I then make a small stab incision where the needle is located. The incision is usually less than a half inch long. Through that incision I take a scalpel and detach the plantar fascial ligament from its attachment to the bone. In these cases we do not want to totally detach the ligament, for this can result in destabilization of the lateral side of the foot and result in lateral column pain (see below).
Once the ligament is severed, I then take a bone rasp and smooth out any bone spur that may be present. Keep in mind, a bone spur may not always be present. After that I place 2-3 sutures to close the incision.
Update, November 2010 Like any surgical procedure there are inherent potential complications. One of the problems with any surgery on the plantar fascial ligament is it that will tend to weaken the function of that ligament. This can lead to a condition known as lateral column pain.
At a medical conference I just attended we were shown a "before" x-ray prior to a partial plantar fascial release and then an x-ray taken ten years later revealing a marked drop in the arch of the foot.
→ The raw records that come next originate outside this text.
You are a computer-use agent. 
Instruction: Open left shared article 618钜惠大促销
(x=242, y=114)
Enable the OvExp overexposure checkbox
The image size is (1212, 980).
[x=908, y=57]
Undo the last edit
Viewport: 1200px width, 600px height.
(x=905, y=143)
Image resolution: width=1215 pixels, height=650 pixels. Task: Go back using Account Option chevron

Now, even though the patient was not having any problems with his foot, the fact that his arch had collapsed so much would lead one to believe that he will eventually suffer from early arthritic changes within the foot as a result of the change.
I would not say there is a raging debate going on in the medical profession about stretching for plantar fasciitis, but if you do enough research you will find those that recommend stretching the ligament while there are others who feel it is counter productive.
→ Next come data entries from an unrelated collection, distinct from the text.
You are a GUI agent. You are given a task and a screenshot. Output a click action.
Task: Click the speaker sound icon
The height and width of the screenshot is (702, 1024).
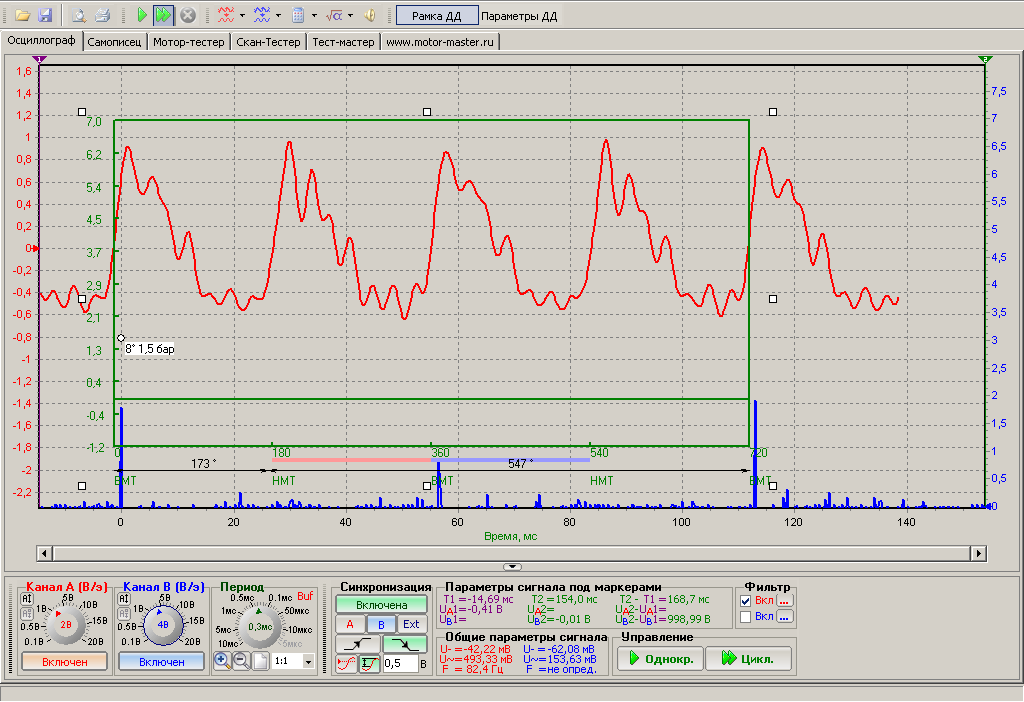click(x=370, y=15)
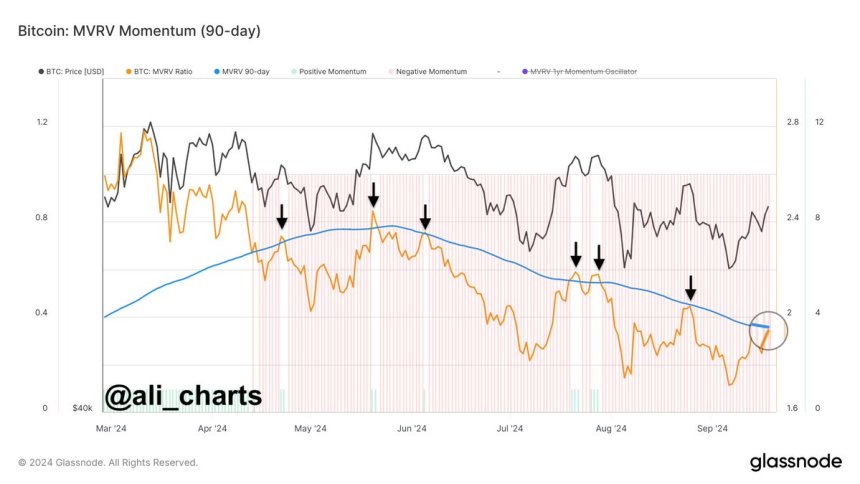The width and height of the screenshot is (860, 484).
Task: Click the Glassnode copyright notice text
Action: coord(108,463)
I guess I fall somewhere in between and here is my feeling on the subject.
If your heel pain is from an acute problem (wearing flip flops one day and doing a lot of walking, as an example), and the pain is not outrageously painful, and most of your pain is evident when you first stand up on the foot and then dissipates as you walk, then stretching the arch of the foot is not a bad idea simply because the plantar fascial ligament is tightening up and the "looser" you can keep it, the less pain you will have.
However, if your heel pain is more the result of a biomechanical problem meaning it is a result of the way your foot functions or if you happen to be overweight and have a job where you stand all day on hard floors, or you are an athlete who developed the problem while participating in your sport, then perhaps stretching of the ligament is not your best bet.
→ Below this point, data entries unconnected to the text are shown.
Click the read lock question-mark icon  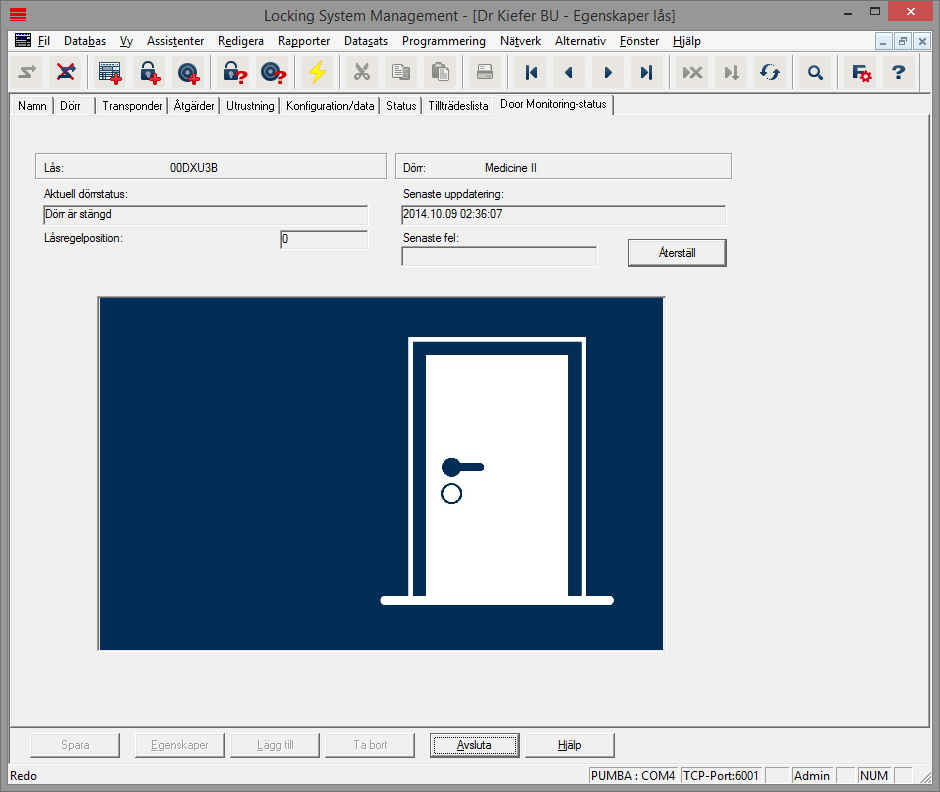click(x=233, y=72)
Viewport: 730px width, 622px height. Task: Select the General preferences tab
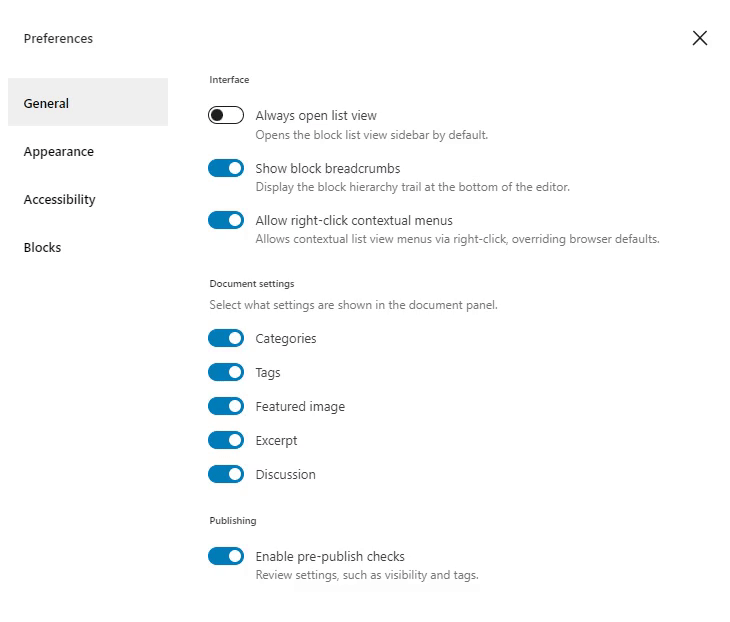coord(88,102)
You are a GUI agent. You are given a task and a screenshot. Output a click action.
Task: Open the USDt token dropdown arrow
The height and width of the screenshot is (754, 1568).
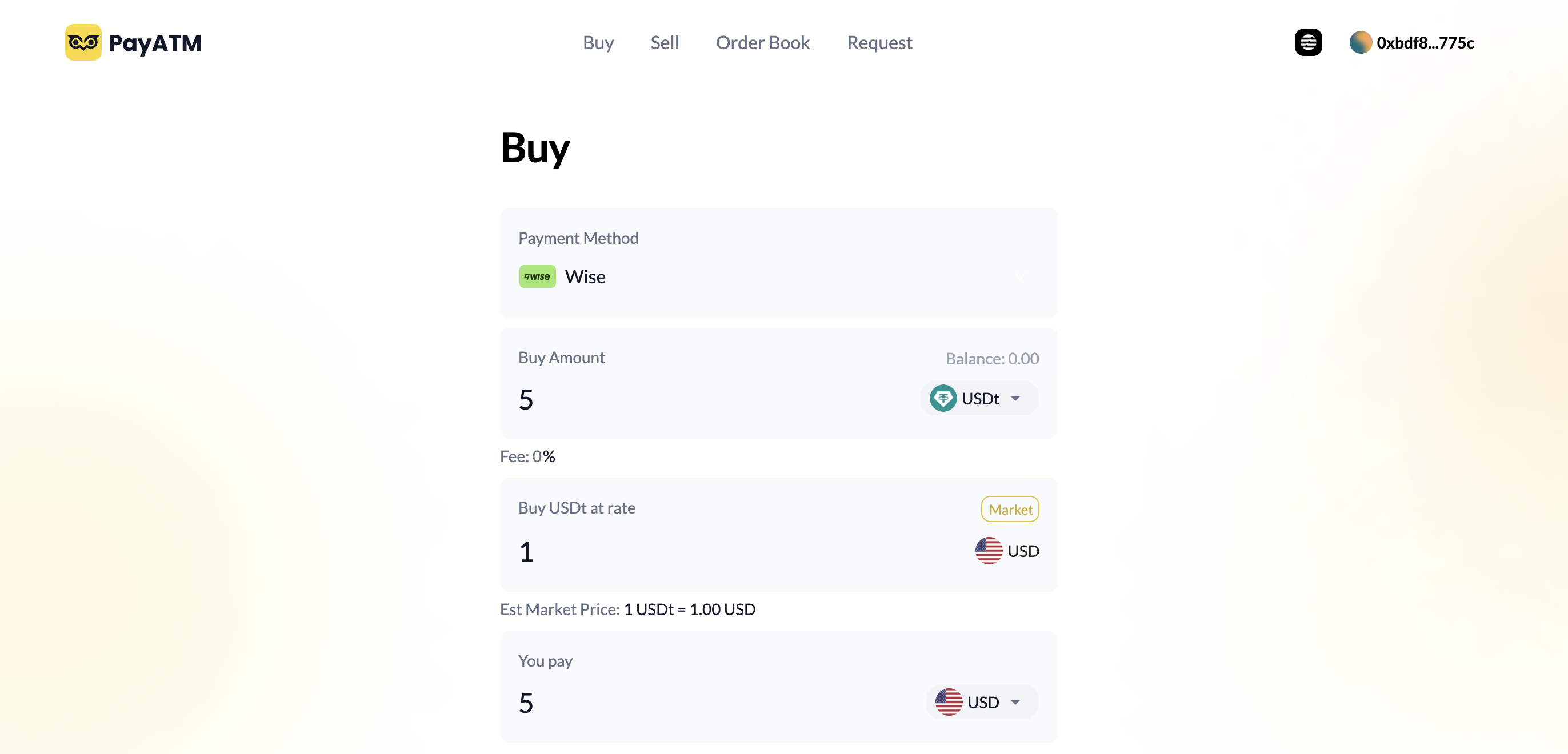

In all these examples just cited, the plantar fascial ligament has been over-stretched and has become inflamed. Continuing to stretch in an attempt to make it feel better, may actually make your symptoms worse or at the very least, may delay the healing process.
But, even in these cases there is an indication for stretching but it is not the plantar fascial ligament; it is the achilles tendon.
Many cases of non-traumatic plantar fasciitis occur simply due to a tight heel cord. An equinus (tight heel cord) is when your foot has the limited ability to bend upwards at the level of the ankle. In most cases the foot will not bend beyond 90 degrees to the lower leg. Without the ability of the ankle to adequately bend upwards, the foot is forced to compensate by flattening out. What happens when a foot excessively flattens out or pronates? You over-stretch the plantar fascial ligament.
In this scenario, depending on your age, doing calf stretches to try and increase the range of motion at the ankle joint may be of benefit. In general, the older you are, the less effective stretching exercises will be. As a side note, in many cases where we find a tight heel cord and are going to make an orthotic for plantar fasciitis, we will also add a heel lift to the device. Adding a heel lift reduces the tension on the achilles tendon and thus does not force the foot to pronate as much.
In instances where the tight heel cord is the culprit, an achilles tendon lengthening may be performed to resolve the problem.